━━━ EXCERPTED RECORDS ━━━
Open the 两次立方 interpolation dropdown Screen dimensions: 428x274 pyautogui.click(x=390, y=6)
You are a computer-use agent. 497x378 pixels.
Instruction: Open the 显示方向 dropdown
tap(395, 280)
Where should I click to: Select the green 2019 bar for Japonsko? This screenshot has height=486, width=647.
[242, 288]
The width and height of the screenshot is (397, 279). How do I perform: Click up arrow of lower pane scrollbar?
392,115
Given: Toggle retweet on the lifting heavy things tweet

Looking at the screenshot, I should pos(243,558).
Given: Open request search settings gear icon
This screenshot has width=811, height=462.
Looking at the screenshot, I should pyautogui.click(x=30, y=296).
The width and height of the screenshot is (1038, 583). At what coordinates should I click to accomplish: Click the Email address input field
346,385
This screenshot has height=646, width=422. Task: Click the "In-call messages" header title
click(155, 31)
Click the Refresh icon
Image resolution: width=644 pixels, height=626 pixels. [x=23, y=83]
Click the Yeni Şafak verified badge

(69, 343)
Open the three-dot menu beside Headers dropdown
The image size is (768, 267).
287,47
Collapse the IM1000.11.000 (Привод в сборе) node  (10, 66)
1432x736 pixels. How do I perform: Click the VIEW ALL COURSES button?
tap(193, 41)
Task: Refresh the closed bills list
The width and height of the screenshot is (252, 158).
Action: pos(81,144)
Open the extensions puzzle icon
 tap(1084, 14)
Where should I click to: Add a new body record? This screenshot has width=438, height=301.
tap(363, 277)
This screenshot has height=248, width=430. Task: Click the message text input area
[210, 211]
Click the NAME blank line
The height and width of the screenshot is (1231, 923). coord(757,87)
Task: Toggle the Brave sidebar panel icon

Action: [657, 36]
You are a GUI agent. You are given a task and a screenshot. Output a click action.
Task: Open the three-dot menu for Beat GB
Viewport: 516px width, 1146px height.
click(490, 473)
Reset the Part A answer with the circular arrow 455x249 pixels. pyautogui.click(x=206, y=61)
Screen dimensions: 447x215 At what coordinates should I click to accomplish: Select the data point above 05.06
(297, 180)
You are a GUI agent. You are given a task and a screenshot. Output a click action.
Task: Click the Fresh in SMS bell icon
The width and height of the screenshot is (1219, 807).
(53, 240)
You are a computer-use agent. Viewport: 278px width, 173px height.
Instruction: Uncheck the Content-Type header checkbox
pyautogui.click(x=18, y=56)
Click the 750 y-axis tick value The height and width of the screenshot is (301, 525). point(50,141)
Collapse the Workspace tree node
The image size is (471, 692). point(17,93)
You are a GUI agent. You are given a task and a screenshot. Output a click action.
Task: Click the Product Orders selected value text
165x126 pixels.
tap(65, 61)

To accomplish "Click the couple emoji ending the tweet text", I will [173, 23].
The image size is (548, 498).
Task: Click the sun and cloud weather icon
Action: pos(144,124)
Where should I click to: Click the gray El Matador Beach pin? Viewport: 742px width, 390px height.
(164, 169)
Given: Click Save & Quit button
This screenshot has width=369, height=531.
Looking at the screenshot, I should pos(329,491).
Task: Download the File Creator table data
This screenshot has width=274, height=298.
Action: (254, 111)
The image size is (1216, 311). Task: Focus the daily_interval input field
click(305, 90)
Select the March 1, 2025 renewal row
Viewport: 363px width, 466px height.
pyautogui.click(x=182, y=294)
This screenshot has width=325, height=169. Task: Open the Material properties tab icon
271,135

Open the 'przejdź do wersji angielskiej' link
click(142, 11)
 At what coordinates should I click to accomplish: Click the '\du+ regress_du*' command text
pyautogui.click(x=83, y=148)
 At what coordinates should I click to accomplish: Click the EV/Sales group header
━━━
DIRECTIONS
Would you please repeat exactly the lines above, starting at the line with "Given: Open request search settings gear icon" and stopping at the line with "Task: Refresh the closed bills list", both included?

ANSWER FOR THIS EXERCISE
Given: Open request search settings gear icon
This screenshot has width=811, height=462.
Looking at the screenshot, I should pyautogui.click(x=30, y=296).
The width and height of the screenshot is (1038, 583). At what coordinates should I click to accomplish: Click the Email address input field
346,385
This screenshot has height=646, width=422. Task: Click the "In-call messages" header title
click(155, 31)
Click the Refresh icon
Image resolution: width=644 pixels, height=626 pixels. [x=23, y=83]
Click the Yeni Şafak verified badge

(69, 343)
Open the three-dot menu beside Headers dropdown
The image size is (768, 267).
287,47
Collapse the IM1000.11.000 (Привод в сборе) node  (10, 66)
1432x736 pixels. How do I perform: Click the VIEW ALL COURSES button?
tap(193, 41)
Task: Refresh the closed bills list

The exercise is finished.